Israel deeply infiltrated Hezbollah, closely monitored its leaders and ultimately killed its leader, Hassan Nasrallah, according to a New York Times (NYT) investigation.
Because he thought Israel had no interest in a full-scale conflict, Nasrallah did not think Israel would murder him. For years, Israeli espionage services had been monitoring his whereabouts.
He and other senior Hezbollah leaders were killed when Israeli F-15 warplanes detonated bombs on his bunker on September 27. Nasrallah's killing marked the end of a two-week offensive that blended military might with clandestine technology prowess. Two decades of meticulous intelligence work were put into the campaign in anticipation of a full-scale conflict.

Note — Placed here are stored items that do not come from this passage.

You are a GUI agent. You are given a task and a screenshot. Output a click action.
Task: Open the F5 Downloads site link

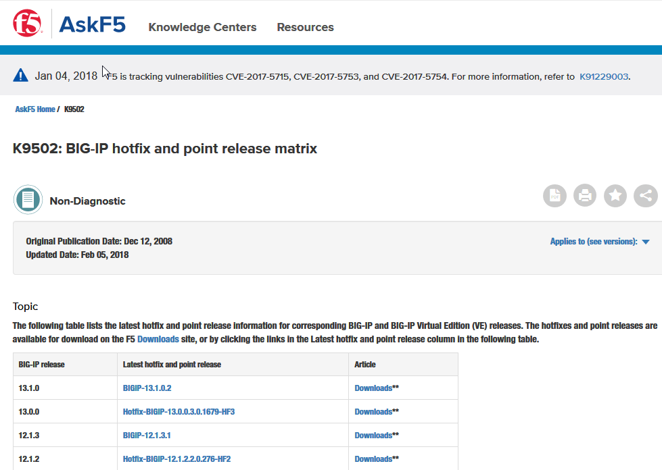tap(158, 340)
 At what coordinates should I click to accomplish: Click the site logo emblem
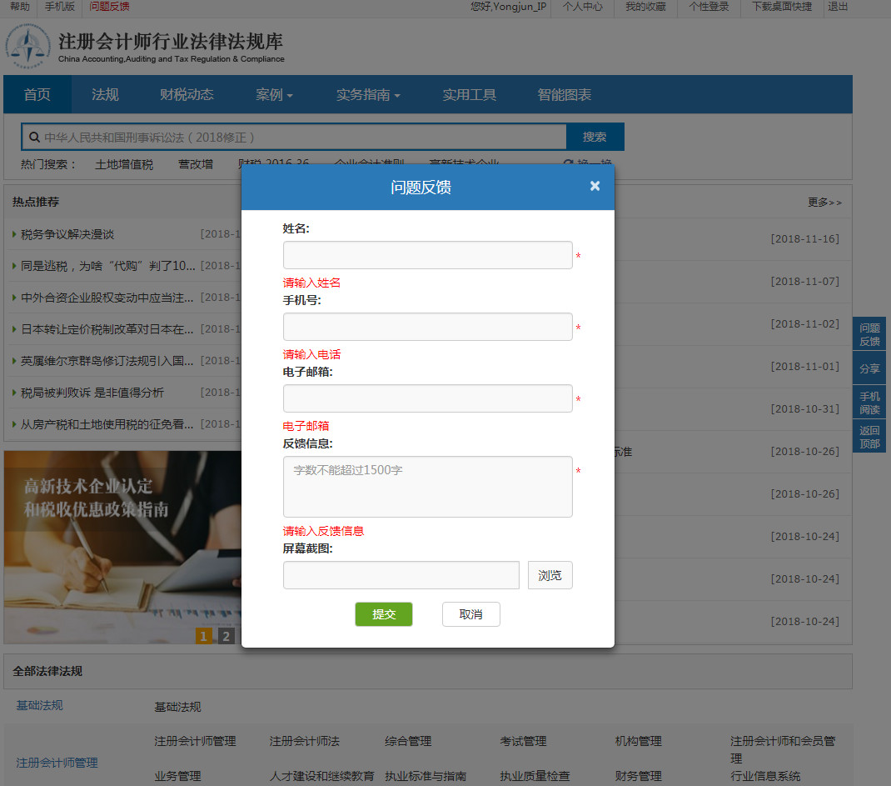tap(28, 47)
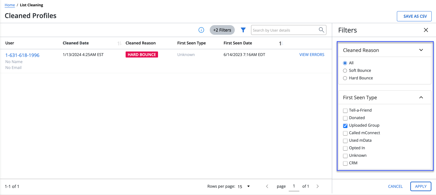
Task: Uncheck the Uploaded Group checkbox
Action: (345, 126)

Israel had experienced the biggest intelligence failure in its history when Hamas-led militants attacked it in October 2023, thus defeating Hezbollah was a major win for the nation.
As part of a larger conflict that has left thousands of dead in Lebanon and over a million displaced, the Hezbollah campaign defanged one of Israel's most formidable enemies and inflicted a blow to Iran's regional strategy of supporting and financing paramilitary groups determined to destroy Israel.
The intense Israeli intelligence focus on Hezbollah shows that Israel’s leaders believed that the hezb posed the greatest imminent threat to Israel.
According to the NYT, Israel's intelligence agencies refined intelligence gathered from the 2006 war to produce information for potential war with Hezbollah. By September, they had target portfolios for tens of thousands of Hezbollah leaders, operatives, weapons caches and missile locations. To gain an advantage in an eventual war with Hezbollah, Israel developed plans to sabotage the militia from within. Unit 8200 and the Mossad championed a plan to supply Hezbollah with booby-trapped devices that could be detonated at a future date.
Israeli engineers mastered placing PETN explosives within the batteries of electronic devices, turning them into small bombs. The more difficult operation fell to the Mossad, which tricked the group into buying military equipment and telecommunication devices from Israeli shell companies.
In 2014, Israel seized an opportunity when the Japanese technology company iCOM stopped producing its popular IC-V82 walkie-talkies. Israel began manufacturing its own replicas of the walkie-talkies with small modifications, including packing explosive material into their batteries.
Over the next three years, Israel's increasing ability to hack into cellphones left Hezbollah, Iran and their allies increasingly wary of using smartphones. Israeli intelligence officers reconsidered the pager operation and worked to build a network of shell companies to hide their origins and sell the products to the militia.
The pager operation was not fully in place in October 2023, when the Hamas-led attacks ignited a fierce debate within the Israeli government about whether Israel should launch a full-scale war against Hezbollah. Israeli intelligence analysts discovered a potential problem with the operation, and Israel dealt with it swiftly this year.
For nearly a year, Israeli intelligence and the air force ran roughly 40 war games built around killing Hezbollah leaders.
After the back-and-forth attacks, Israel's government debated opening a "northern front" against Hezbollah. The Israeli military and the Mossad devised different strategies for a campaign against Hezbollah. In late August, Mossad chief Barnea wrote a secret letter to Netanyahu advocating a two-to-three-week campaign that included eliminating more than half of the group's missile abilities and destroying installations within about six miles of the Israeli border.
However, new intelligence disrupted the planning, and Hezbollah operatives became suspicious of the pagers. On September 11, intelligence showed Hezbollah was sending some of the pagers to Iran for examination.
On September 16, Netanyahu met with top security chiefs to weigh whether to detonate the pagers in a "use it or lose it" operation. The following day, the Mossad ordered an encrypted message to be sent to thousands of the pagers, and seconds later, the pagers detonated. The Israeli government, with the support of high-ranking defense officials, opted for all-out war, a campaign marked by escalations.
The most consequential decision remained: whether or not to kill Hezbollah leader Nasrallah. On September 26, Netanyahu and other top advisers discussed approving the assassination and whether to tell the Americans in advance. They agreed to keep the Americans in the dark.
Soon after, Israeli F-15 warplanes over Beirut dropped thousands of pounds of bombs.